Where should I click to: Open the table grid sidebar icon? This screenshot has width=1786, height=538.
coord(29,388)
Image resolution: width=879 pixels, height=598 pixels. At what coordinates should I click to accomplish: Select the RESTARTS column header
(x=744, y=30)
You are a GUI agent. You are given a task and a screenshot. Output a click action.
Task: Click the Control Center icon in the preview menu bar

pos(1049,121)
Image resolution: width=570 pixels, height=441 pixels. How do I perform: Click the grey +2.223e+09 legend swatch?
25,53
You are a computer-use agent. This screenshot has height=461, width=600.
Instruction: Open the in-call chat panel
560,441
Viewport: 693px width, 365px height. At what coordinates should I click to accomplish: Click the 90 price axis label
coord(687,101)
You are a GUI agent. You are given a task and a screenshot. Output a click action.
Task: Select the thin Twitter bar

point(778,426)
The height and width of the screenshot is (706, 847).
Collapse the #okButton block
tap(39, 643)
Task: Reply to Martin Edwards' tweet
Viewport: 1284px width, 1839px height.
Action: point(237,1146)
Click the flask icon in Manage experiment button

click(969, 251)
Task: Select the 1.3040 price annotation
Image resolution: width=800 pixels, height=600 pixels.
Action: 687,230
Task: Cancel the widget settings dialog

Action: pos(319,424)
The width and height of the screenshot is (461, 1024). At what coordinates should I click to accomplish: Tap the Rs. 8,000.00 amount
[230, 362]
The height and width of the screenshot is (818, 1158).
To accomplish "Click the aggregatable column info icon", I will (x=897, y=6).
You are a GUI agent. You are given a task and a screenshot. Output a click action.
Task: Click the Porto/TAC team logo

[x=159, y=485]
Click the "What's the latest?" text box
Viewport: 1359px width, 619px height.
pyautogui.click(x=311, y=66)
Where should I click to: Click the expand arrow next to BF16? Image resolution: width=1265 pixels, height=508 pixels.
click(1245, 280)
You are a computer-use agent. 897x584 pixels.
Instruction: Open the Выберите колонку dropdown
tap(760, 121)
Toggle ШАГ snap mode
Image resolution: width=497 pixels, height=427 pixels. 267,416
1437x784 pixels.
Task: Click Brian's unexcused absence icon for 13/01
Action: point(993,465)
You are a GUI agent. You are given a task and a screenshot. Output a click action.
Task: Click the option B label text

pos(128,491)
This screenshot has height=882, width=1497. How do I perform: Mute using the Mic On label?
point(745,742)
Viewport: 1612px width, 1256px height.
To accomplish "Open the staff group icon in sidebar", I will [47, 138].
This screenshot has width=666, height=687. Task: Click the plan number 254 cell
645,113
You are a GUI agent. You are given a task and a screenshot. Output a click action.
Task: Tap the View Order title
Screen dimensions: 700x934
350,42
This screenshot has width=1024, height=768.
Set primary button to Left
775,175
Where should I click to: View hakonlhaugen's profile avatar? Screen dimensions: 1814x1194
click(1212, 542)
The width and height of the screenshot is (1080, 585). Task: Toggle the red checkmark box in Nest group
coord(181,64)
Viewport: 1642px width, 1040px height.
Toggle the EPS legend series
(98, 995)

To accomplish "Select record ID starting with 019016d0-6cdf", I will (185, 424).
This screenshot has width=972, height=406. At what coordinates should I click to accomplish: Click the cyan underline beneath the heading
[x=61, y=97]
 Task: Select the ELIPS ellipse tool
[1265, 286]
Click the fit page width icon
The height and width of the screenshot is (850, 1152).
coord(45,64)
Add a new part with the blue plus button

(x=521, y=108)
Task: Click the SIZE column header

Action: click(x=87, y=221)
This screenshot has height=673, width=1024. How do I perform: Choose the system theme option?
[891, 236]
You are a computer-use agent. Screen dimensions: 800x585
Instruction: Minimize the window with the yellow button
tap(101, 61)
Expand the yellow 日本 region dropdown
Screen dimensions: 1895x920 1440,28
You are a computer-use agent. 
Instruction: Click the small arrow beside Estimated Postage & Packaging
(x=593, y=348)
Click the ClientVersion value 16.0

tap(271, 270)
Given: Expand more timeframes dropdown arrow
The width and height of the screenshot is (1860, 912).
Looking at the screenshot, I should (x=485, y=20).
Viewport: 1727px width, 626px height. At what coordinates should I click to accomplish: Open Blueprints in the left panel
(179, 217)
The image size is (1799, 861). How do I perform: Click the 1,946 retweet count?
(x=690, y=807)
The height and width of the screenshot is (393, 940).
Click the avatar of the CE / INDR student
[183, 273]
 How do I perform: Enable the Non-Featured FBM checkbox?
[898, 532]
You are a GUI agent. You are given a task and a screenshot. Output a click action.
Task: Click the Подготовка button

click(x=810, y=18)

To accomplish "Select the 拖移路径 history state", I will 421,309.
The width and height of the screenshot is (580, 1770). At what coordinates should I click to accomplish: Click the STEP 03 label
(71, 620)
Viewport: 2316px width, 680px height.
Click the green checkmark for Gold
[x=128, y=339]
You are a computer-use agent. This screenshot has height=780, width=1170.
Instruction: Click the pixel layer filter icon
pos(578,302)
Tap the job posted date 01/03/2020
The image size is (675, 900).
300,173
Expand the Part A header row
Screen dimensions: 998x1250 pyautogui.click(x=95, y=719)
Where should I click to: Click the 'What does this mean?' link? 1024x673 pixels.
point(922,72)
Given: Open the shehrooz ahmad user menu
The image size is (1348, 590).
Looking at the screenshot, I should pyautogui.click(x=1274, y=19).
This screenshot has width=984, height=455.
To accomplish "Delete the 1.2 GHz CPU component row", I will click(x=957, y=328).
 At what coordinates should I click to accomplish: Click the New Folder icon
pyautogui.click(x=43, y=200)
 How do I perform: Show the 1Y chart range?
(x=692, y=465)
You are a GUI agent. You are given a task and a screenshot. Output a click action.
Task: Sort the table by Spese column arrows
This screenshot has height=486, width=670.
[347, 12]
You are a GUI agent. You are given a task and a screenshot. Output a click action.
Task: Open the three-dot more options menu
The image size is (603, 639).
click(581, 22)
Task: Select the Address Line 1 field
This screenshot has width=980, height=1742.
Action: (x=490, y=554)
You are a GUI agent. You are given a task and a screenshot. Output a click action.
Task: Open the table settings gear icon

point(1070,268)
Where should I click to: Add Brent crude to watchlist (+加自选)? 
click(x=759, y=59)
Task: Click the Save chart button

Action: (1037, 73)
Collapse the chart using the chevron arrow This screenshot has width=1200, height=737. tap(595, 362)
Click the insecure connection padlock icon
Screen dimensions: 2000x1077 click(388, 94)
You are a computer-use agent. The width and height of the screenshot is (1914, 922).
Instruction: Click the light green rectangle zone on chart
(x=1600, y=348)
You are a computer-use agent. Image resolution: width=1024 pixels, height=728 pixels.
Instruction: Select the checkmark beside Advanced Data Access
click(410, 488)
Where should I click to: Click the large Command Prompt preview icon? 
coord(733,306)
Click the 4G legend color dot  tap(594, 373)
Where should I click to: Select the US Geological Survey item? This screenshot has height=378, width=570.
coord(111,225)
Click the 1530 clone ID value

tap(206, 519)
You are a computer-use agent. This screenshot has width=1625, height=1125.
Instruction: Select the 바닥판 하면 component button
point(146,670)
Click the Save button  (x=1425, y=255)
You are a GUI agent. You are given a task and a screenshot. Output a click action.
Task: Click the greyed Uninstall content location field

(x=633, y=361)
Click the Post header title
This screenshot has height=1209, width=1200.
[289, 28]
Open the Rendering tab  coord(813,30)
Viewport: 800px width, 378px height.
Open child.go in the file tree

- - - - -

### Task brief
Once you have read the records, repeat them all exactly.

### Problem solution
Where should I click to: Open the table grid sidebar icon? This screenshot has width=1786, height=538.
coord(29,388)
Image resolution: width=879 pixels, height=598 pixels. At what coordinates should I click to accomplish: Select the RESTARTS column header
(x=744, y=30)
You are a GUI agent. You are given a task and a screenshot. Output a click action.
Task: Click the Control Center icon in the preview menu bar

pos(1049,121)
Image resolution: width=570 pixels, height=441 pixels. How do I perform: Click the grey +2.223e+09 legend swatch?
25,53
You are a computer-use agent. This screenshot has height=461, width=600.
Instruction: Open the in-call chat panel
560,441
Viewport: 693px width, 365px height. At what coordinates should I click to accomplish: Click the 90 price axis label
coord(687,101)
You are a GUI agent. You are given a task and a screenshot. Output a click action.
Task: Select the thin Twitter bar

point(778,426)
The height and width of the screenshot is (706, 847).
Collapse the #okButton block
tap(39, 643)
Task: Reply to Martin Edwards' tweet
Viewport: 1284px width, 1839px height.
Action: point(237,1146)
Click the flask icon in Manage experiment button

click(969, 251)
Task: Select the 1.3040 price annotation
Image resolution: width=800 pixels, height=600 pixels.
Action: 687,230
Task: Cancel the widget settings dialog

Action: pos(319,424)
The width and height of the screenshot is (461, 1024). At what coordinates should I click to accomplish: Tap the Rs. 8,000.00 amount
[230, 362]
The height and width of the screenshot is (818, 1158).
To accomplish "Click the aggregatable column info icon", I will (x=897, y=6).
You are a GUI agent. You are given a task and a screenshot. Output a click action.
Task: Click the Porto/TAC team logo

[x=159, y=485]
Click the "What's the latest?" text box
Viewport: 1359px width, 619px height.
pyautogui.click(x=311, y=66)
Where should I click to: Click the expand arrow next to BF16? Image resolution: width=1265 pixels, height=508 pixels.
click(1245, 280)
You are a computer-use agent. 897x584 pixels.
Instruction: Open the Выберите колонку dropdown
tap(760, 121)
Toggle ШАГ snap mode
Image resolution: width=497 pixels, height=427 pixels. 267,416
1437x784 pixels.
Task: Click Brian's unexcused absence icon for 13/01
Action: point(993,465)
You are a GUI agent. You are given a task and a screenshot. Output a click action.
Task: Click the option B label text

pos(128,491)
This screenshot has height=882, width=1497. How do I perform: Mute using the Mic On label?
point(745,742)
Viewport: 1612px width, 1256px height.
To accomplish "Open the staff group icon in sidebar", I will [47, 138].
This screenshot has width=666, height=687. Task: Click the plan number 254 cell
645,113
You are a GUI agent. You are given a task and a screenshot. Output a click action.
Task: Tap the View Order title
Screen dimensions: 700x934
350,42
This screenshot has width=1024, height=768.
Set primary button to Left
775,175
Where should I click to: View hakonlhaugen's profile avatar? Screen dimensions: 1814x1194
click(1212, 542)
The width and height of the screenshot is (1080, 585). Task: Toggle the red checkmark box in Nest group
coord(181,64)
Viewport: 1642px width, 1040px height.
Toggle the EPS legend series
(98, 995)

To accomplish "Select record ID starting with 019016d0-6cdf", I will (185, 424).
This screenshot has width=972, height=406. At what coordinates should I click to accomplish: Click the cyan underline beneath the heading
[x=61, y=97]
 Task: Select the ELIPS ellipse tool
[1265, 286]
Click the fit page width icon
The height and width of the screenshot is (850, 1152).
coord(45,64)
Add a new part with the blue plus button

(x=521, y=108)
Task: Click the SIZE column header

Action: click(x=87, y=221)
This screenshot has height=673, width=1024. How do I perform: Choose the system theme option?
[891, 236]
You are a computer-use agent. Screen dimensions: 800x585
Instruction: Minimize the window with the yellow button
tap(101, 61)
Expand the yellow 日本 region dropdown
Screen dimensions: 1895x920 1440,28
You are a computer-use agent. 
Instruction: Click the small arrow beside Estimated Postage & Packaging
(x=593, y=348)
Click the ClientVersion value 16.0

tap(271, 270)
Given: Expand more timeframes dropdown arrow
The width and height of the screenshot is (1860, 912).
Looking at the screenshot, I should (x=485, y=20).
Viewport: 1727px width, 626px height. At what coordinates should I click to accomplish: Open Blueprints in the left panel
(179, 217)
The image size is (1799, 861). How do I perform: Click the 1,946 retweet count?
(x=690, y=807)
The height and width of the screenshot is (393, 940).
Click the avatar of the CE / INDR student
[183, 273]
 How do I perform: Enable the Non-Featured FBM checkbox?
[898, 532]
You are a GUI agent. You are given a task and a screenshot. Output a click action.
Task: Click the Подготовка button

click(x=810, y=18)

To accomplish "Select the 拖移路径 history state", I will 421,309.
The width and height of the screenshot is (580, 1770). At what coordinates should I click to accomplish: Click the STEP 03 label
(71, 620)
Viewport: 2316px width, 680px height.
Click the green checkmark for Gold
[x=128, y=339]
You are a computer-use agent. This screenshot has height=780, width=1170.
Instruction: Click the pixel layer filter icon
pos(578,302)
Tap the job posted date 01/03/2020
The image size is (675, 900).
300,173
Expand the Part A header row
Screen dimensions: 998x1250 pyautogui.click(x=95, y=719)
Where should I click to: Click the 'What does this mean?' link? 1024x673 pixels.
point(922,72)
Given: Open the shehrooz ahmad user menu
The image size is (1348, 590).
Looking at the screenshot, I should pyautogui.click(x=1274, y=19).
This screenshot has width=984, height=455.
To accomplish "Delete the 1.2 GHz CPU component row", I will click(x=957, y=328).
 At what coordinates should I click to accomplish: Click the New Folder icon
pyautogui.click(x=43, y=200)
 How do I perform: Show the 1Y chart range?
(x=692, y=465)
You are a GUI agent. You are given a task and a screenshot. Output a click action.
Task: Sort the table by Spese column arrows
This screenshot has height=486, width=670.
[347, 12]
You are a GUI agent. You are given a task and a screenshot. Output a click action.
Task: Open the three-dot more options menu
The image size is (603, 639).
click(581, 22)
Task: Select the Address Line 1 field
This screenshot has width=980, height=1742.
Action: (x=490, y=554)
You are a GUI agent. You are given a task and a screenshot. Output a click action.
Task: Open the table settings gear icon

point(1070,268)
Where should I click to: Add Brent crude to watchlist (+加自选)? 
click(x=759, y=59)
Task: Click the Save chart button

Action: (1037, 73)
Collapse the chart using the chevron arrow This screenshot has width=1200, height=737. tap(595, 362)
Click the insecure connection padlock icon
Screen dimensions: 2000x1077 click(388, 94)
You are a computer-use agent. The width and height of the screenshot is (1914, 922).
Instruction: Click the light green rectangle zone on chart
(x=1600, y=348)
You are a computer-use agent. Image resolution: width=1024 pixels, height=728 pixels.
Instruction: Select the checkmark beside Advanced Data Access
click(410, 488)
Where should I click to: Click the large Command Prompt preview icon? 
coord(733,306)
Click the 4G legend color dot  tap(594, 373)
Where should I click to: Select the US Geological Survey item? This screenshot has height=378, width=570.
coord(111,225)
Click the 1530 clone ID value

tap(206, 519)
You are a computer-use agent. This screenshot has width=1625, height=1125.
Instruction: Select the 바닥판 하면 component button
point(146,670)
Click the Save button  (x=1425, y=255)
You are a GUI agent. You are given a task and a screenshot. Output a click action.
Task: Click the greyed Uninstall content location field

(x=633, y=361)
Click the Post header title
This screenshot has height=1209, width=1200.
[289, 28]
Open the Rendering tab  coord(813,30)
Viewport: 800px width, 378px height.
Open child.go in the file tree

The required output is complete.